# What to produce
Please output all the entries word for word, without the pictures.

Stored records:
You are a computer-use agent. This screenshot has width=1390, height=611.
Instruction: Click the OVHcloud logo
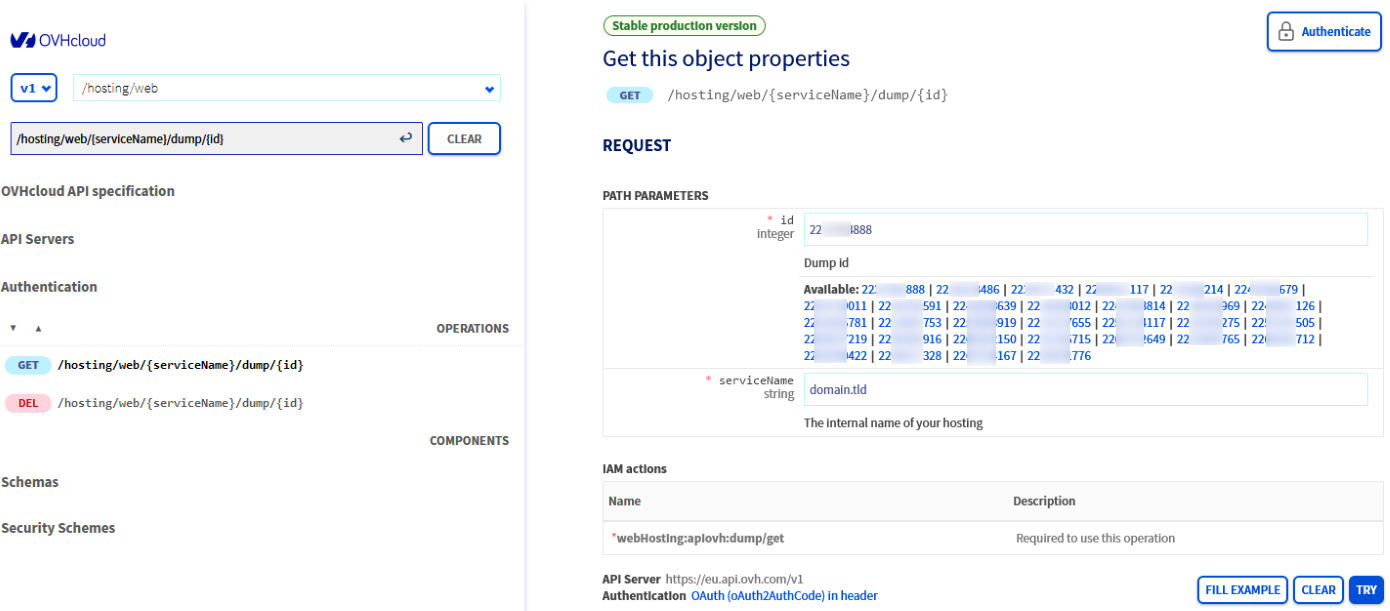point(58,41)
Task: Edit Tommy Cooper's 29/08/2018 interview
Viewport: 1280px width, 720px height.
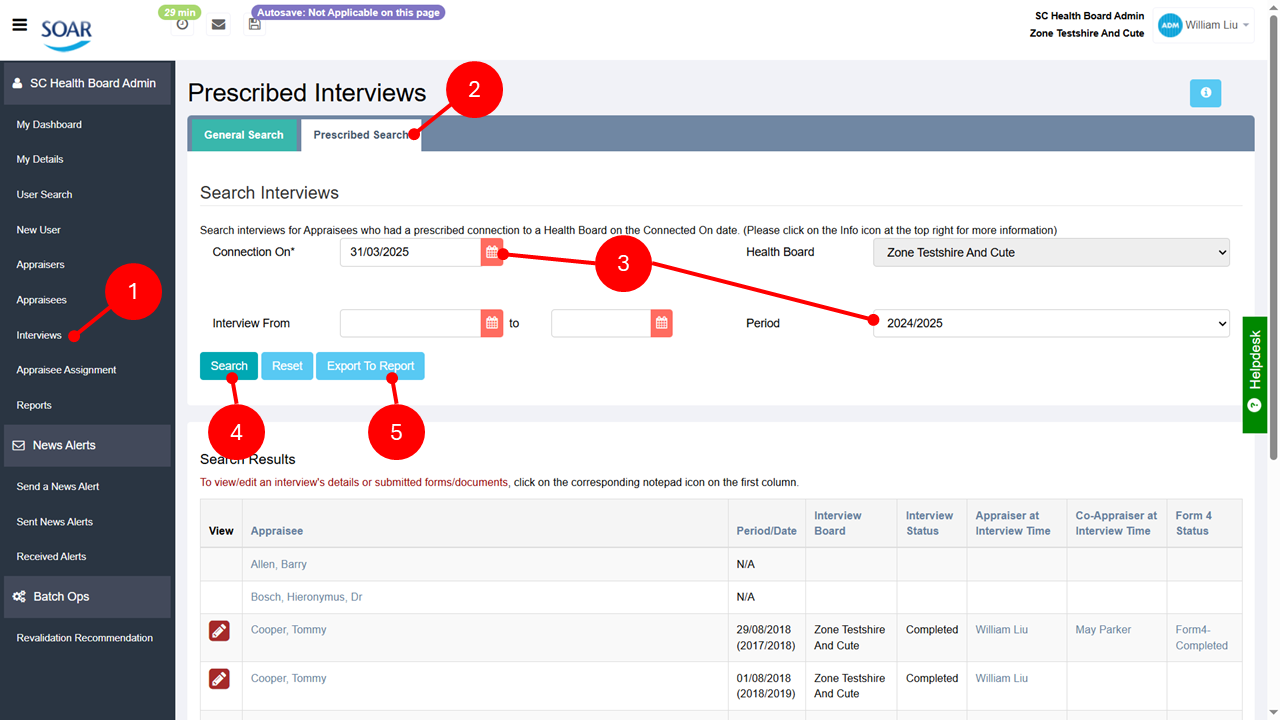Action: coord(219,631)
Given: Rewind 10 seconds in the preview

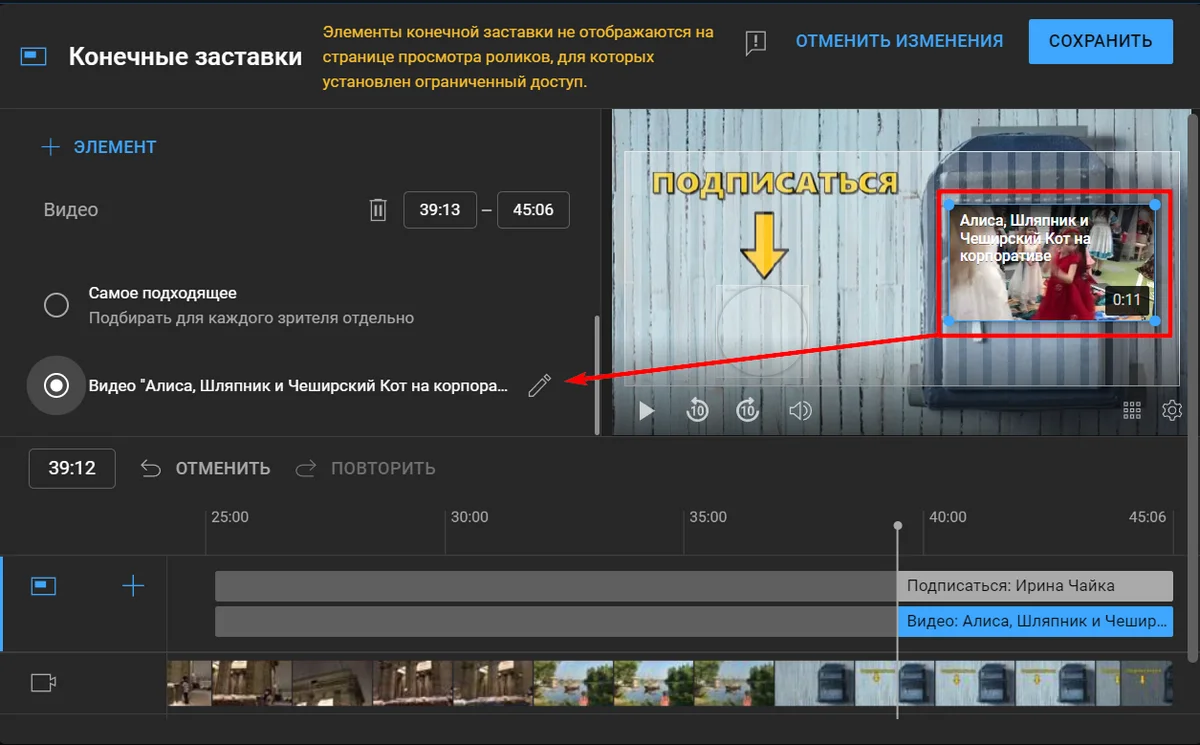Looking at the screenshot, I should [697, 410].
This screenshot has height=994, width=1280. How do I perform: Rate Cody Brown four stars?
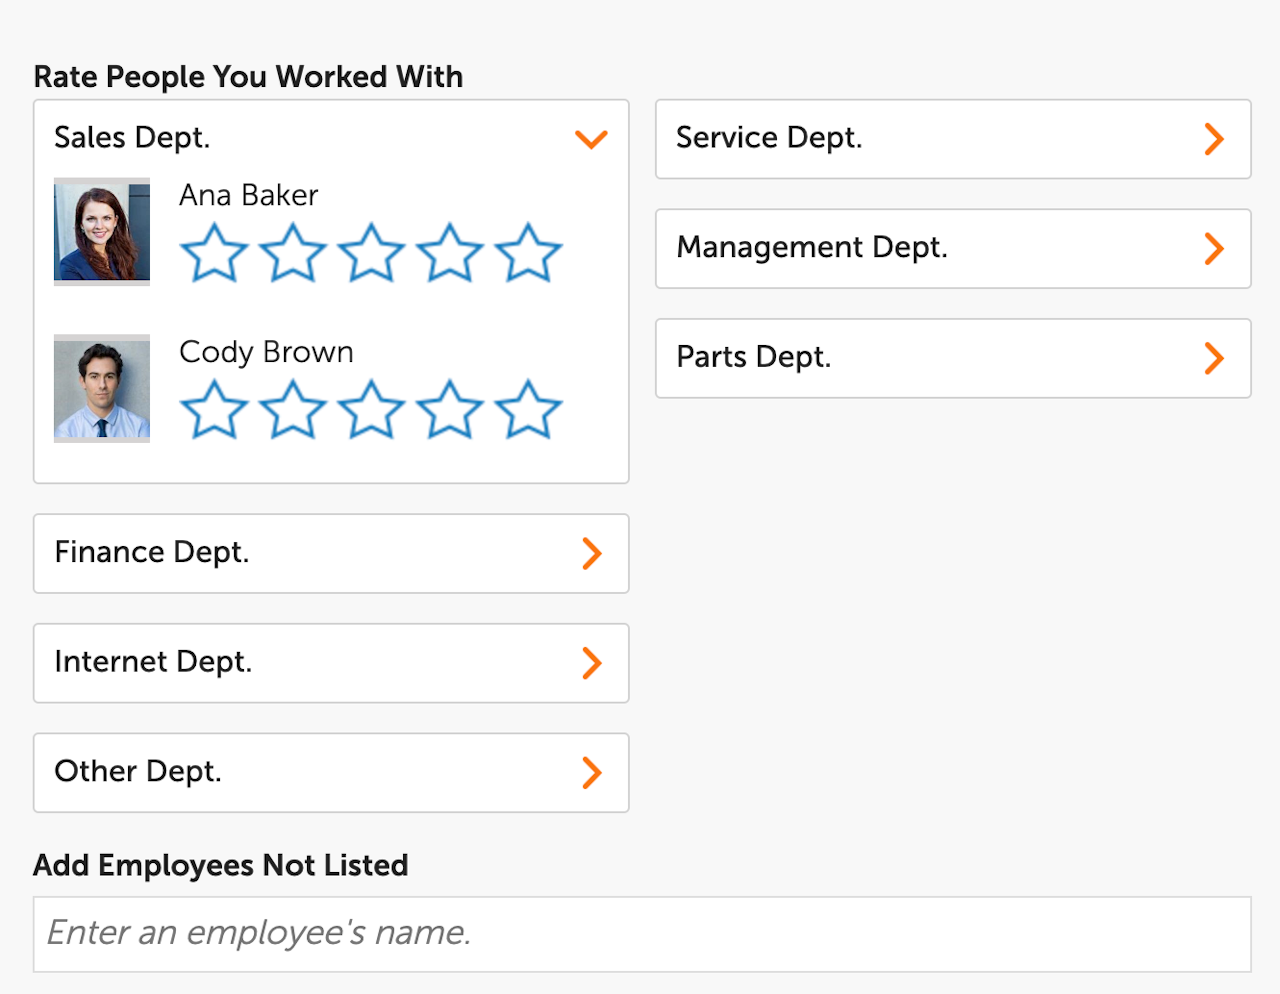pos(450,410)
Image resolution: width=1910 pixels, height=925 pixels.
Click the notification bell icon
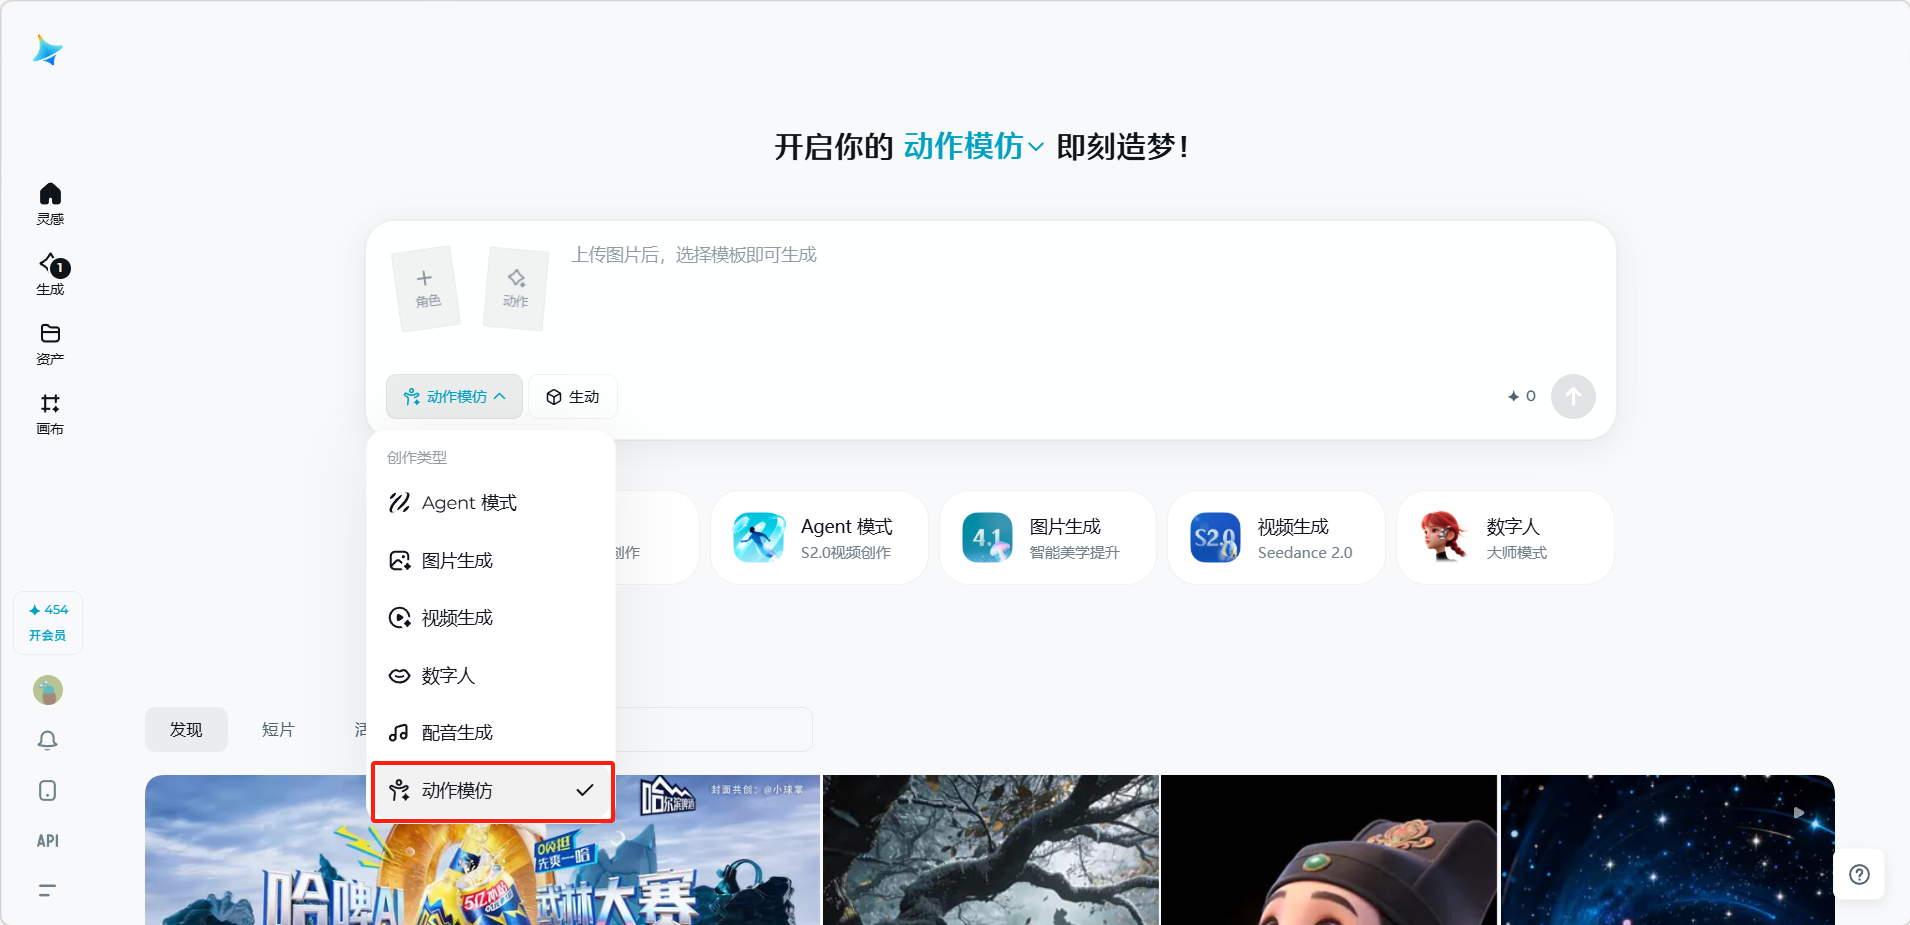[x=48, y=740]
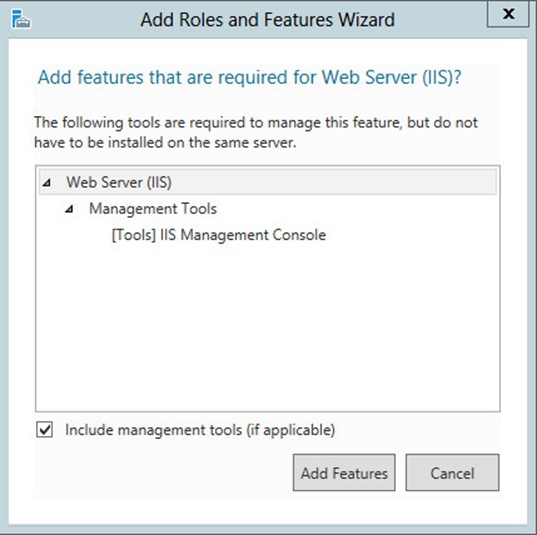Click the Server Manager wizard icon in title bar
Viewport: 537px width, 535px height.
[21, 19]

# Answer to the problem
You are a computer-use agent. This screenshot has width=1390, height=611.
Instruction: Click the OVHcloud logo
point(58,41)
Task: Edit Tommy Cooper's 29/08/2018 interview
Viewport: 1280px width, 720px height.
Action: coord(219,631)
Given: Rewind 10 seconds in the preview

Looking at the screenshot, I should [697, 410].
This screenshot has height=994, width=1280. How do I perform: Rate Cody Brown four stars?
pos(450,410)
Image resolution: width=1910 pixels, height=925 pixels.
Click the notification bell icon
[x=48, y=740]
Click the Server Manager wizard icon in title bar
Viewport: 537px width, 535px height.
[21, 19]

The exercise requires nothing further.